§ **Work instructions**: Images excluded, return every record exactly as it reads.
______________________________
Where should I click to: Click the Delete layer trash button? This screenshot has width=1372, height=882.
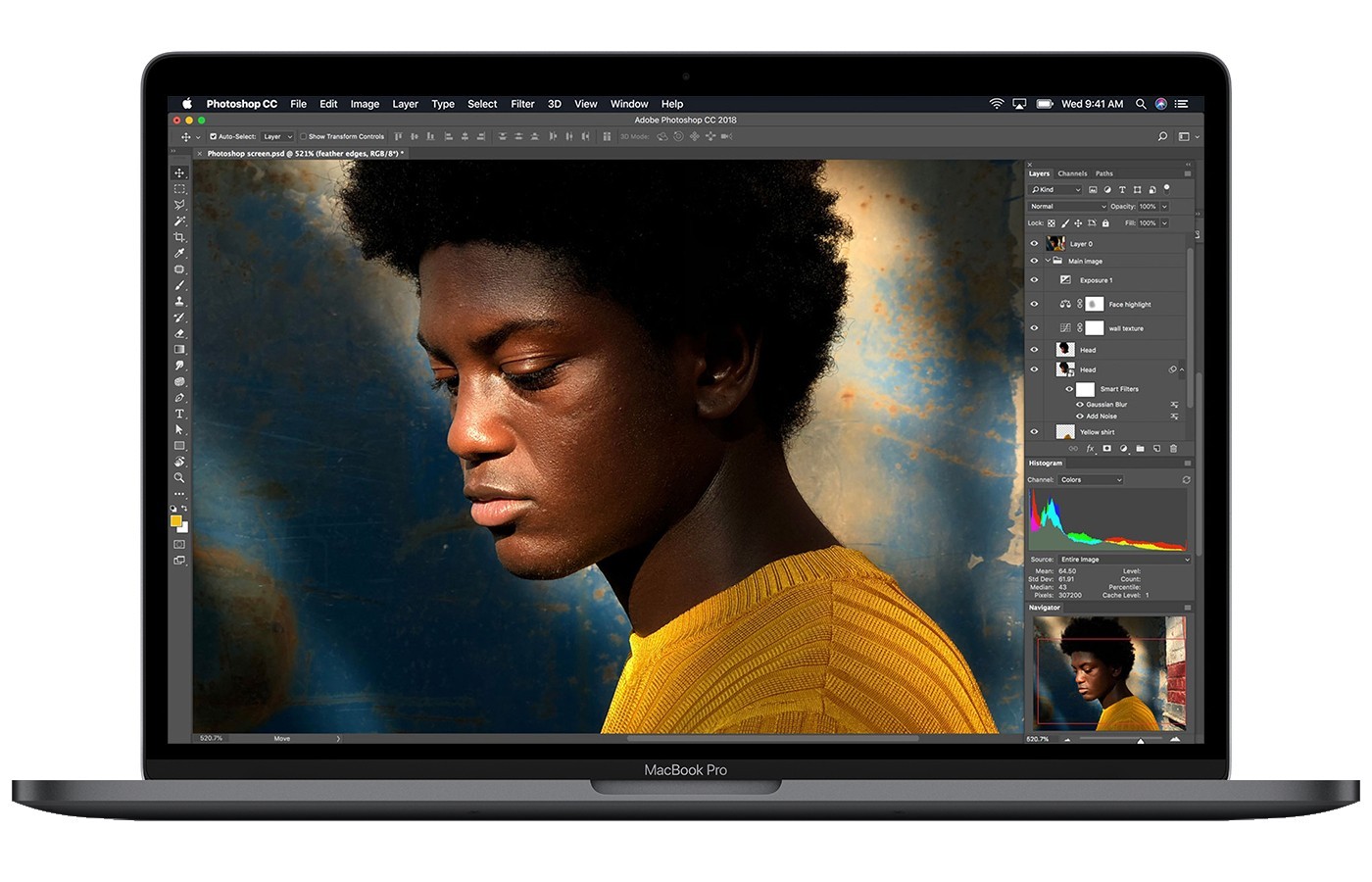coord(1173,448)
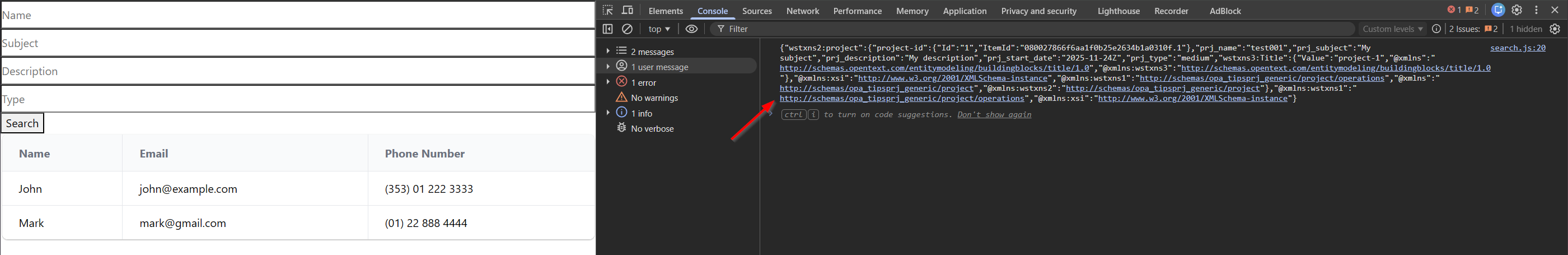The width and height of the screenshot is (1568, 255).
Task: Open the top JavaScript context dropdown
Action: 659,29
______________________________
§ **Exercise solution**:
Where should I click to: Click the Delete layer trash button? This screenshot has width=1372, height=882.
coord(1173,448)
The width and height of the screenshot is (1568, 255).
Task: Open the top JavaScript context dropdown
Action: 659,29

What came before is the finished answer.